§ **Text under study**:
>>>
The Effects of Reactive Oxygen Species on Steroidogenesis in MA-10 Cells

Salil Ginde, and Dale Buchanan, University of Illinois-Chicago, Chicago, IL, 60607

 

Injection (i.p.) of lipopolysaccharide (LPS) causes a rapid decrease in testosterone production in mice, corresponding to a decrease in Steroidogenic Acute Regulatory (StAR) protein expression and a perturbation of the mitochondrial electrochemical gradient in Leydig cells. LPS is thought to induce the production of reactive oxygen species (ROS) by interstitial testicular macrophages that may disrupt the mitochondrial gradient in adjacent Leydig cells. The activity of StAR protein is dependent upon an intact gradient. Thus we hypothesize that the rapid decrease in testosterone levels in LPS-injected mice results from the acute inhibition in the function of StAR due to a transiently disturbed mitochondrial electrochemical gradient.

To test this hypothesis, MA-10 cells (mouse tumor Leydig cells) were incubated for three hours with treatments of H2O2, a known ROS donor. Radioimmunoassay (RIA) of the media indicated more than 50% inhibition of progesterone synthesis evident at levels of 50uM H2O2, and complete inhibition observed at levels greater than 100uM. Western blot analysis of protein lysates showed that StAR protein is largely inhibited at 50uM H2O2 and completely inhibited at levels of more than 50uM. In parallel TMRE (tetramethylrhodamine ethyl ester) staining of treated cells indicated a complete disruption of mitochondrial electrochemical gradient after treatments with 100uM H2O2, 100uM tert-butyl H2O2, and 50uM cumene H2O2.

Reactive oxygen species inhibit steroidogenesis in MA-10 cells by disrupting the mitochondrial electrochemical gradient, thus causing a decrease in StAR protein function. These results support the hypothesis that LPS injection in vivo inhibits testosterone production in Leydig cells via induction of production of ROS.
<<<
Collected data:
>>>
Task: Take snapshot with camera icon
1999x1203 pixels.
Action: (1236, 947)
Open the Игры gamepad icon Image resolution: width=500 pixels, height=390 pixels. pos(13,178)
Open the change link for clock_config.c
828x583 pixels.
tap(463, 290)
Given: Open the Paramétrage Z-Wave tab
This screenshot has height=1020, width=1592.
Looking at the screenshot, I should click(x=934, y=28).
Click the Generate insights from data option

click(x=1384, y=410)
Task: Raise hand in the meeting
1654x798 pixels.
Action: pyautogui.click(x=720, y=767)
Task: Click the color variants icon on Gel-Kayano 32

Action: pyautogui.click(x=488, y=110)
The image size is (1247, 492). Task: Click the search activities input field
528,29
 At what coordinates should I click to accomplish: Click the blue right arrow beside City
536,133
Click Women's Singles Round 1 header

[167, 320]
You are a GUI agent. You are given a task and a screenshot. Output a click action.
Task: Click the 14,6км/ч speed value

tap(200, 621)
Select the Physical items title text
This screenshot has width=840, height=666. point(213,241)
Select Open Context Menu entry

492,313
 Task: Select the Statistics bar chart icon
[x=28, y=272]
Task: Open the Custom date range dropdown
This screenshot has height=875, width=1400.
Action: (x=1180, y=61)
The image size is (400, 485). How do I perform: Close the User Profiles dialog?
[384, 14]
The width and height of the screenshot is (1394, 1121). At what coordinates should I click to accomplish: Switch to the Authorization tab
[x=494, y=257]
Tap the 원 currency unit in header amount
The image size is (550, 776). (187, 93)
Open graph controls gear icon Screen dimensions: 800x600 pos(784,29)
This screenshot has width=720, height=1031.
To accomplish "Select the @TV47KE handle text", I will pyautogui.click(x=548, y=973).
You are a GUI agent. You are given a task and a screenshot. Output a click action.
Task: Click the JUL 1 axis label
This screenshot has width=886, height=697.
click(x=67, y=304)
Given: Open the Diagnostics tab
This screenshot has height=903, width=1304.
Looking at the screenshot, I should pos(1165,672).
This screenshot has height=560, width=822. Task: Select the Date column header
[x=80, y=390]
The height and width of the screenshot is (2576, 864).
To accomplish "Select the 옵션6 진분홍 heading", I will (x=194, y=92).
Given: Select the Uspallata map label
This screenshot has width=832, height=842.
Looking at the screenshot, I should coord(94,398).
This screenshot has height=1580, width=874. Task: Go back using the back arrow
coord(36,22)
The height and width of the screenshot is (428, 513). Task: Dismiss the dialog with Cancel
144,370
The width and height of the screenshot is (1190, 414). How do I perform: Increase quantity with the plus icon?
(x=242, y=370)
<<<
§ **Parts of the exercise**:
1 > Copy out the part of the abstract on reactive oxygen species in MA-10 cells between "The Effects of" and "mitochondrial electrochemical gradient.", inclusive.
2 > Translate this sentence from the MA-10 cell abstract into Spanish: "The activity of StAR protein is dependent upon an intact gradient."
3 > According to the MA-10 cell abstract, why do the authors propose that a disturbed mitochondrial electrochemical gradient is behind the rapid drop in testosterone in LPS-injected mice?
These data come from a separate source.

§ **Task-by-task solutions**:
1 >
The Effects of Reactive Oxygen Species on Steroidogenesis in MA-10 Cells

Salil Ginde, and Dale Buchanan, University of Illinois-Chicago, Chicago, IL, 60607

 

Injection (i.p.) of lipopolysaccharide (LPS) causes a rapid decrease in testosterone production in mice, corresponding to a decrease in Steroidogenic Acute Regulatory (StAR) protein expression and a perturbation of the mitochondrial electrochemical gradient in Leydig cells. LPS is thought to induce the production of reactive oxygen species (ROS) by interstitial testicular macrophages that may disrupt the mitochondrial gradient in adjacent Leydig cells. The activity of StAR protein is dependent upon an intact gradient. Thus we hypothesize that the rapid decrease in testosterone levels in LPS-injected mice results from the acute inhibition in the function of StAR due to a transiently disturbed mitochondrial electrochemical gradient.

2 > La actividad de la proteína StAR depende de un gradiente intacto.

3 > LPS injection lowers testosterone together with StAR protein expression and perturbs the mitochondrial gradient in Leydig cells. LPS is thought to make nearby testicular macrophages produce reactive oxygen species that may disrupt that gradient. StAR activity depends on an intact gradient.